_To do_.
From the material below, return exactly the lines starting at the one that holds "Task: Select the Pos column header" and ending at the one that holds "Task: Click the 计算器 toolbar button". Pictures stay out of the answer.

_Records for this task_.
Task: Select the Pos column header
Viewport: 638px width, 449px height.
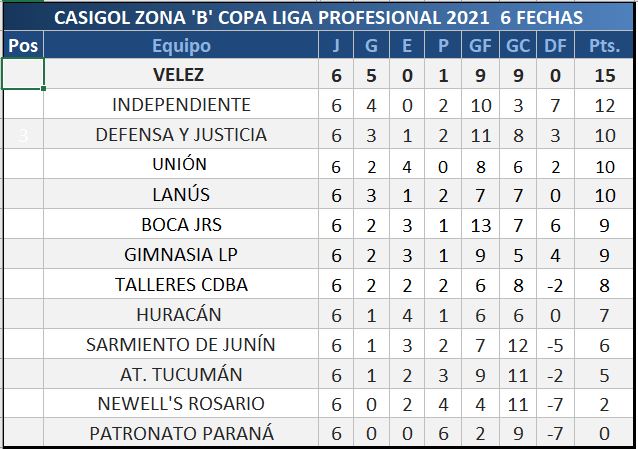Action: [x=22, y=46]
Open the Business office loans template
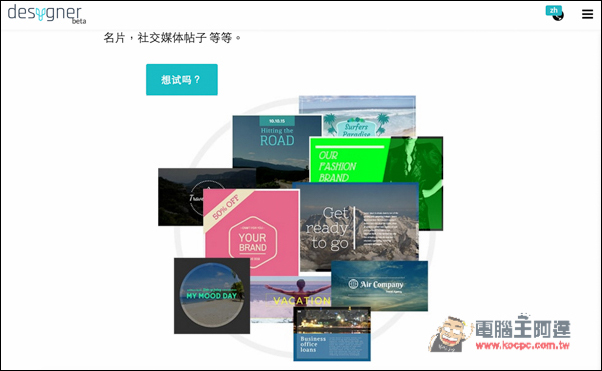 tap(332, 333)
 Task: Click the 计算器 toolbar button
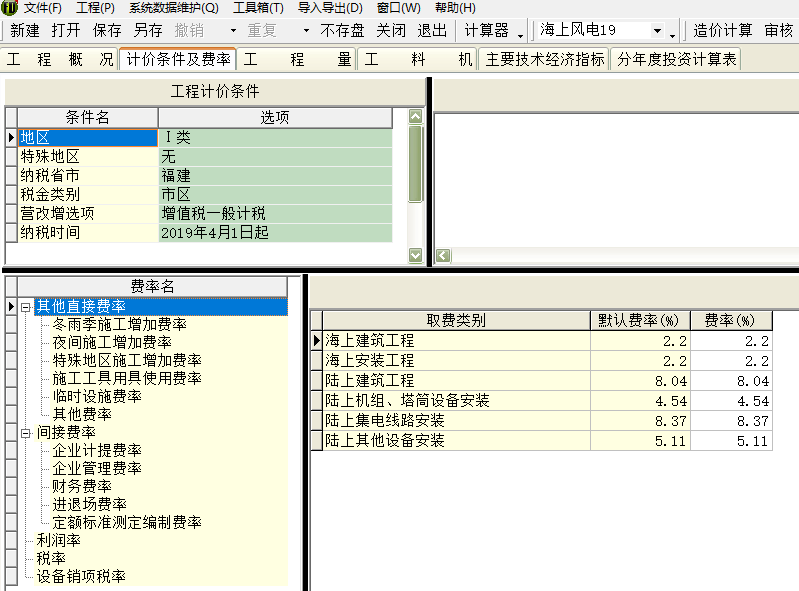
---
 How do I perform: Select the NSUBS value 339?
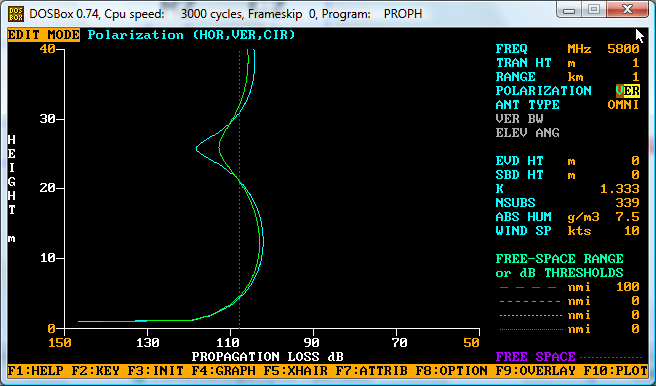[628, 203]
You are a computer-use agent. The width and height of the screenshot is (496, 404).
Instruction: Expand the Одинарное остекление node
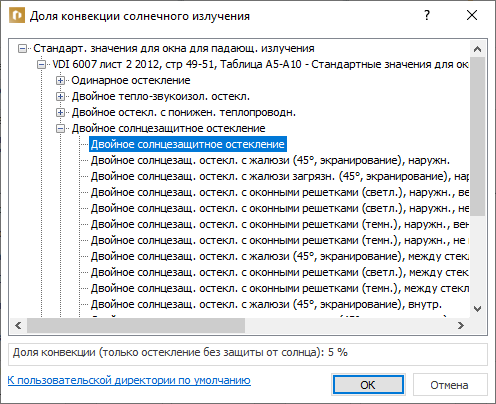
---
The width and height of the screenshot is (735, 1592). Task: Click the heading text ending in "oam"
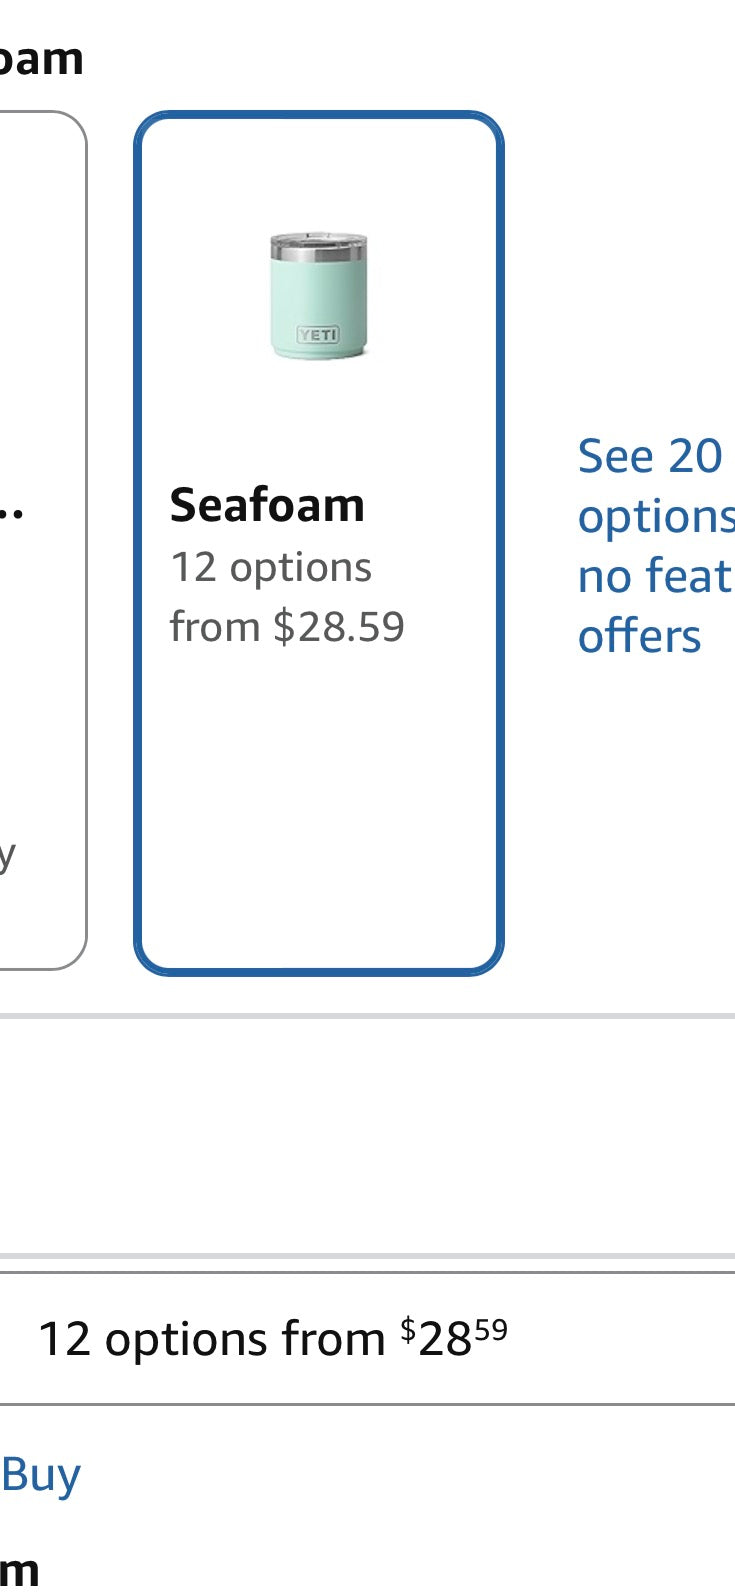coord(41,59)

_Task solution_.
Task: Select the Pos column header
Viewport: 638px width, 449px height.
Action: [x=22, y=46]
Open the Business office loans template
 tap(332, 333)
 Task: Click the 计算器 toolbar button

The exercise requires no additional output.